[Start of Attachment]

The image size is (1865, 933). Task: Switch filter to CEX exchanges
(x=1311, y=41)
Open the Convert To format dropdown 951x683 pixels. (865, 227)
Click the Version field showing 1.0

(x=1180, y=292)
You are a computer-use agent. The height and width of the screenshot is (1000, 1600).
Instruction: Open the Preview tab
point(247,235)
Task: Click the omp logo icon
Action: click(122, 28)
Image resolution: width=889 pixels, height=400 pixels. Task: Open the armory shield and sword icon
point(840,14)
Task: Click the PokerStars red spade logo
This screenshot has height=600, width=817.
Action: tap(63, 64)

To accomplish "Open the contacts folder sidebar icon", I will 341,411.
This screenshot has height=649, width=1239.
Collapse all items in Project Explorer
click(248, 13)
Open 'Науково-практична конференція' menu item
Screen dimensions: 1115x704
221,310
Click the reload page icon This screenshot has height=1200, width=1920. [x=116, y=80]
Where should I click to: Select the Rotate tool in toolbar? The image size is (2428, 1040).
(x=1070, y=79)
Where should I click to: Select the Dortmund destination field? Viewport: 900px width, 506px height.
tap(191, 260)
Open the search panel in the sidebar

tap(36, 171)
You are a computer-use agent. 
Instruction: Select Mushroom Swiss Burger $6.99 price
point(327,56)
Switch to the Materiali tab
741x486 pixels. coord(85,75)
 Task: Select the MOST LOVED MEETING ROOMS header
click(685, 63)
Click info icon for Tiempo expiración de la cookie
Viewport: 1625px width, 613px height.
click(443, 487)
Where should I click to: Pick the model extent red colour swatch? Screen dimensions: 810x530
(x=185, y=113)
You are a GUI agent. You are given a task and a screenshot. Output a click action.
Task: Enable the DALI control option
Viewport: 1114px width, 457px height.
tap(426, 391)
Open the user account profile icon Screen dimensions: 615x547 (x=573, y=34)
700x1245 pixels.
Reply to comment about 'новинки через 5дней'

[End of Attachment]

Aim of the exercise. Print, please, the lines above from the very first through the one that holds "Click the reload", both included, word for word and with nothing else.

Written answer.
The image size is (1865, 933). Task: Switch filter to CEX exchanges
(x=1311, y=41)
Open the Convert To format dropdown 951x683 pixels. (865, 227)
Click the Version field showing 1.0

(x=1180, y=292)
You are a computer-use agent. The height and width of the screenshot is (1000, 1600).
Instruction: Open the Preview tab
point(247,235)
Task: Click the omp logo icon
Action: click(122, 28)
Image resolution: width=889 pixels, height=400 pixels. Task: Open the armory shield and sword icon
point(840,14)
Task: Click the PokerStars red spade logo
This screenshot has height=600, width=817.
Action: tap(63, 64)

To accomplish "Open the contacts folder sidebar icon", I will 341,411.
This screenshot has height=649, width=1239.
Collapse all items in Project Explorer
click(248, 13)
Open 'Науково-практична конференція' menu item
Screen dimensions: 1115x704
221,310
Click the reload page icon This screenshot has height=1200, width=1920. [x=116, y=80]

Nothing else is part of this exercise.